Vasoactive intestinal peptide (VIP) and peptide histidine methionine (PHM) in human eccrine sweat glands: demonstration of innervation, specific binding sites and presence in secretions

Abstract

Vasoactive intestinal peptide (VIP) and peptide histidine methionine (PHM) immunoreactivities have been detected in alcohol extracts of human axillary skin using sensitive and specific radioimmunoassays. VIP immunoreactivity (7.63 + 2.33 pmol/g, x + SE, n = 9) was more abundant than PHM immunoreactivity (3.86 + 0.56 pmol/g, x + SE, n = 9).

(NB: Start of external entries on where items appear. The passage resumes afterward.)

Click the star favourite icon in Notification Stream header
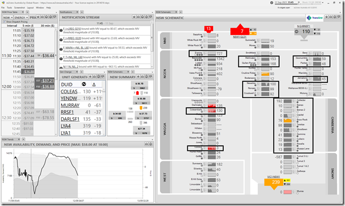345x206 pixels. point(134,17)
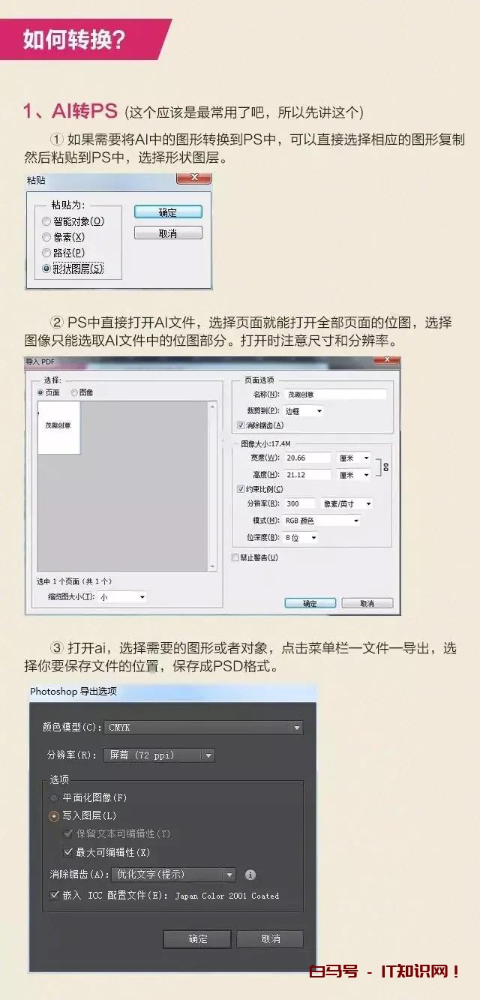
Task: Toggle the 消除锯齿 checkbox
Action: (x=240, y=425)
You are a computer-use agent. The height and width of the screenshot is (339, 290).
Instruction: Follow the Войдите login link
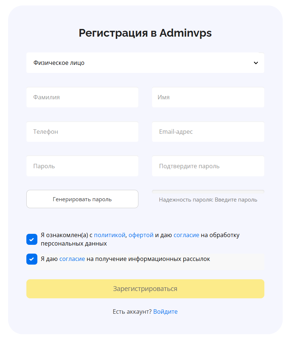click(x=165, y=312)
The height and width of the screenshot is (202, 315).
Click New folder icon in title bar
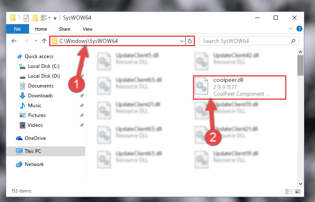(x=35, y=18)
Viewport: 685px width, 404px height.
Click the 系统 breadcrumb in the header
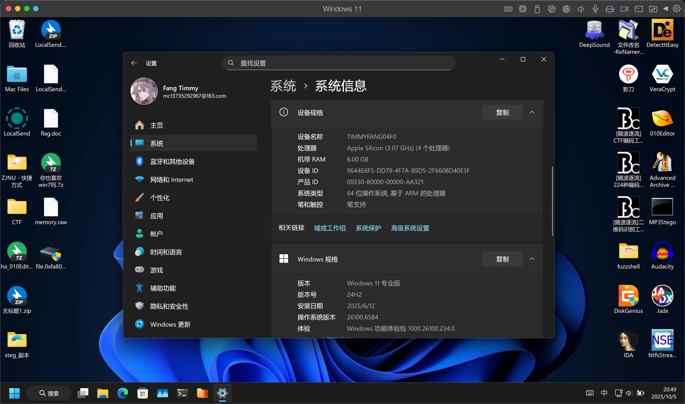(283, 86)
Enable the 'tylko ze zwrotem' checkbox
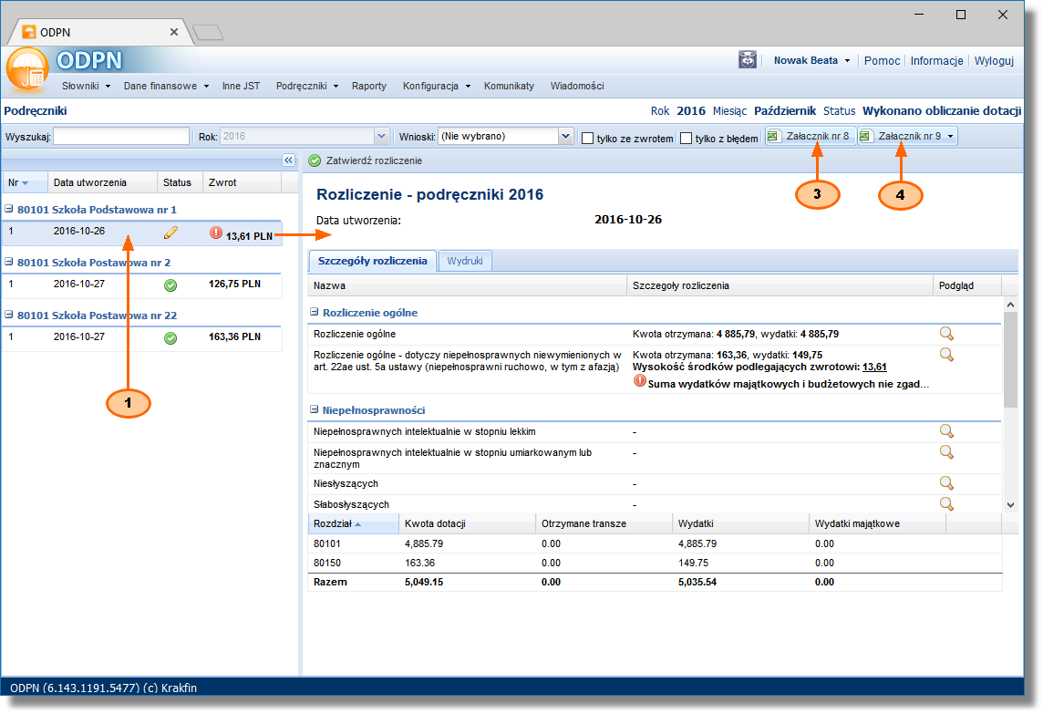 coord(588,138)
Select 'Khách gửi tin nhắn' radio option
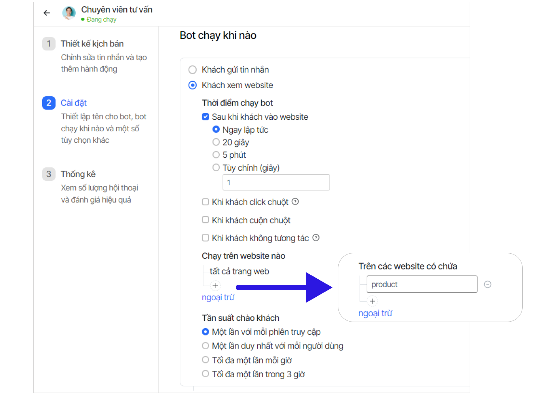The image size is (553, 393). (192, 70)
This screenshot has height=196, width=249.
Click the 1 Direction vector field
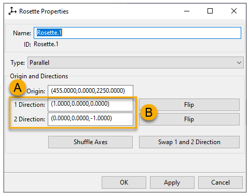point(90,105)
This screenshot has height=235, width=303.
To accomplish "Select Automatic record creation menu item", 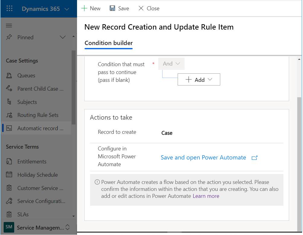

Immunocytochemistry of sections of skin revealed a network of VIP/PHM immunoreactive nerve fibres around the perimeter of eccrine but not apocrine sweat glands. In vitro autoradiography of skin sections using 125I-labelled VIP and PHM, demonstrated binding sites on the membranes of eccrine gland secretory cells. The binding of each radiolabelled ligand was eliminated by the presence of a large molar excess of appropriate cold peptide but was unaffected when incubated with related peptide, indicating the presence of specific binding sites for both VIP and PHM. Radioimmunoassay of Sep-pak concentrated human sweat identified the presence of both VIP immunoreactivity (30.6 pmol/l) and PHM immunoreactivity (43.4 pmol/l). Reverse-phase HPLC analysis of axillary skin extracts and sweat, followed by radioimmunoassay of fractions, identified single resolved peaks of VIP and PHM immunoreactivity with identical retention times to synthetic standards. Eccrine sweat glands in human axillary skin have VIP and PHM peptidergic innervation and possess specific binding sites for each peptide which are both secreted to the surface of the skin.